ABOUT THIS EXERCISE
All lines in the data below carrying the string "pyautogui" are to be located and copied.
(RECORDS SHOWN Opens)
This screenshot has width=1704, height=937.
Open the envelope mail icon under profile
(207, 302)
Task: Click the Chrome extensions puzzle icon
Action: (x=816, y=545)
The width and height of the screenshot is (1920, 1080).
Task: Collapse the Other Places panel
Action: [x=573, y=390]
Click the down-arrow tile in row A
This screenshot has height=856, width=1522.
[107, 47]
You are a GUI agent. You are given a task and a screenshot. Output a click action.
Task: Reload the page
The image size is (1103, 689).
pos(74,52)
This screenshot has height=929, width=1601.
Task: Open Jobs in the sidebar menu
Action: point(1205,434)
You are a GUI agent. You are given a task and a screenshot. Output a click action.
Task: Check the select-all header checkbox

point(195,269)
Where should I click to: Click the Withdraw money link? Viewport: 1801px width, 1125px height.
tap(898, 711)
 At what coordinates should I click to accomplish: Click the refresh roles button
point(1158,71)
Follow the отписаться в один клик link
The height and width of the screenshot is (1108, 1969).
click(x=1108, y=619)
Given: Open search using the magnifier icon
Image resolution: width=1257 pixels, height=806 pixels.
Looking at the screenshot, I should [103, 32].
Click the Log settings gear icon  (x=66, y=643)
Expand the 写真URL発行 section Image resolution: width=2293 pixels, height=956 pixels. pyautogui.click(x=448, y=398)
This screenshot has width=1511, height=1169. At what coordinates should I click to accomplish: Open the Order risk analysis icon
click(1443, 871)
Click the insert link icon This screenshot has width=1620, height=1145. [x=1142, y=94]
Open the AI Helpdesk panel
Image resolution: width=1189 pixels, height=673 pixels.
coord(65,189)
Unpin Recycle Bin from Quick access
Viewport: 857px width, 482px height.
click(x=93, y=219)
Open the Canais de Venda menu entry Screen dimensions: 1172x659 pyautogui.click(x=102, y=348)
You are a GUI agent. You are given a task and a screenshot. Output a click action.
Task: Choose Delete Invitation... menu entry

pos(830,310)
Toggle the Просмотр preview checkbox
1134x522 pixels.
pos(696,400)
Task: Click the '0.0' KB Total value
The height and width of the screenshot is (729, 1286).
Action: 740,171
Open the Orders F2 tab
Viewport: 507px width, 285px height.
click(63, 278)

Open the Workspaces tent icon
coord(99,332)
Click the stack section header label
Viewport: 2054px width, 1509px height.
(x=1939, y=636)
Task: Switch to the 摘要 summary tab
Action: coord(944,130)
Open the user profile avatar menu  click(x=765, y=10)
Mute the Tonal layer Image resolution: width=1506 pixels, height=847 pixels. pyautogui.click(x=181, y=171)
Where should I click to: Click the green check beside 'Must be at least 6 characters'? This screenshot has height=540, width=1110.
(RECORDS SHOWN Closes)
TASK RESPONSE
Expand the 写真URL発行 section Image resolution: width=2293 pixels, height=956 pixels. pyautogui.click(x=448, y=398)
Open the Canais de Venda menu entry Screen dimensions: 1172x659 pyautogui.click(x=102, y=348)
Mute the Tonal layer Image resolution: width=1506 pixels, height=847 pixels. pyautogui.click(x=181, y=171)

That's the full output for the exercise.